CRA recently released a letter which discusses whether an employee will realize a taxable benefit if the employee opts to forego a non-cash gift valued over $500 that he or she is otherwise entitled to and directs the employer to make a cash gift of a specified amount to a specified registered charity.

CRA had the following comments:

“Subsection 56(2) of Act requires an amount or benefit not received or enjoyed by a taxpayer to be included in his or her income if all of the following conditions are met:

*           there is a payment or transfer of property to a person other than the taxpayer;

*           the payment or transfer of property is made pursuant to the direction or with the concurrence of the taxpayer;

*           the payment or transfer of property is for the benefit of the taxpayer or for the benefit of another person whom the taxpayer desired to benefit; and

*           the payment or transfer of property would have been included in the taxpayer’s income if it had been received by the taxpayer. 

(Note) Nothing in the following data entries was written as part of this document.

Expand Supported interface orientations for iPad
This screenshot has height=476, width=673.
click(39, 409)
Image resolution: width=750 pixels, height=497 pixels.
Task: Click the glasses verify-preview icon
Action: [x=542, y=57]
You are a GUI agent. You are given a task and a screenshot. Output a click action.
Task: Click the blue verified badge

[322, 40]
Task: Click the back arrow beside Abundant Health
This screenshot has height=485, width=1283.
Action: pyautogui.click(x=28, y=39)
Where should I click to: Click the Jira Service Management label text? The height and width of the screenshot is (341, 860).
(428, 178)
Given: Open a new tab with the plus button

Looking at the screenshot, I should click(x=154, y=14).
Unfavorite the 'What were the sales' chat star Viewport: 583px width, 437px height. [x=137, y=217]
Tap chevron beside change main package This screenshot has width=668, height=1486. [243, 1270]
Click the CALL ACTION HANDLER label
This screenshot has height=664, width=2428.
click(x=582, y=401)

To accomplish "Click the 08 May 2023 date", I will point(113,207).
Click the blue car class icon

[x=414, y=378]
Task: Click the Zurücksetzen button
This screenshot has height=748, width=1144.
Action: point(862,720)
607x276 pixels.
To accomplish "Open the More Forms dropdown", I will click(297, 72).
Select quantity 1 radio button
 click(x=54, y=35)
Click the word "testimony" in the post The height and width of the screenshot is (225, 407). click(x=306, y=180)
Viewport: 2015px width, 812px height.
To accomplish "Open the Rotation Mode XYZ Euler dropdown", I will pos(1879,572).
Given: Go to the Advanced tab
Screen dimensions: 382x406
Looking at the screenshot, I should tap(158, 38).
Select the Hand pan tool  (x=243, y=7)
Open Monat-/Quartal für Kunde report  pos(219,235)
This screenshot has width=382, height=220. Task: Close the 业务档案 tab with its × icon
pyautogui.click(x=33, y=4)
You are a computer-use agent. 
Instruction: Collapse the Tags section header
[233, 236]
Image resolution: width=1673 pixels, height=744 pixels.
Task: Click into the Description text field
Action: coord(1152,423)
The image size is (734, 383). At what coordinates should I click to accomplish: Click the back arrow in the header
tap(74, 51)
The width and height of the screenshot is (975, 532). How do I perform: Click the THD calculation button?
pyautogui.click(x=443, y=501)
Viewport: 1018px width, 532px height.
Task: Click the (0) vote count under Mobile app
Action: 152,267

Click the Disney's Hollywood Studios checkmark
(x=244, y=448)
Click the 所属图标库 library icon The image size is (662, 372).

Generally, we are of the view that where a taxpayer directs that an amount to be received from an office or employment be paid directly to a charity, subsection 56(2) of the Act will apply to include that amount in the income of that taxpayer to the extent that it would have been if it were received by the taxpayer.  The concurrence or participation of the taxpayer in the conferring of the benefit to a third party may be passive or implicit and can be inferred from all the circumstances of a particular situation.  This provision is discussed in detail in Interpretation Bulletin IT-335R2 – Indirect Payments, dated July 12, 2004, which is available on the CRA website.”

CRA concluded that the first $500 of a non-cash long-service award would have been non-taxable if it were received by the employee so only the amount of the donation that exceeds $500 would be required to be included in the employee's income.